Entries taken from a collection
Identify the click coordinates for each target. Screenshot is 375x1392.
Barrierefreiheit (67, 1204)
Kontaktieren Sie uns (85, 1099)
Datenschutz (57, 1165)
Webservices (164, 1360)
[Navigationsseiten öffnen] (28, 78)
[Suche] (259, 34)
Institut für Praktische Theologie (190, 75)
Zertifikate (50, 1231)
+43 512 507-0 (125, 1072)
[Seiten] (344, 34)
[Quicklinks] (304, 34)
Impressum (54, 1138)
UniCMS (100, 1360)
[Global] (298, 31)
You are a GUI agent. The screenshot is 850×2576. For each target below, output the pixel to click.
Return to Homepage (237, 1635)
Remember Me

(Required work): Repeat exactly the lines from the first line of the records above through the line containing "Zertifikate (50, 1231)", both included, and nothing else.

(Answer for this exercise):
Identify the click coordinates for each target. Screenshot is 375x1392.
Barrierefreiheit (67, 1204)
Kontaktieren Sie uns (85, 1099)
Datenschutz (57, 1165)
Webservices (164, 1360)
[Navigationsseiten öffnen] (28, 78)
[Suche] (259, 34)
Institut für Praktische Theologie (190, 75)
Zertifikate (50, 1231)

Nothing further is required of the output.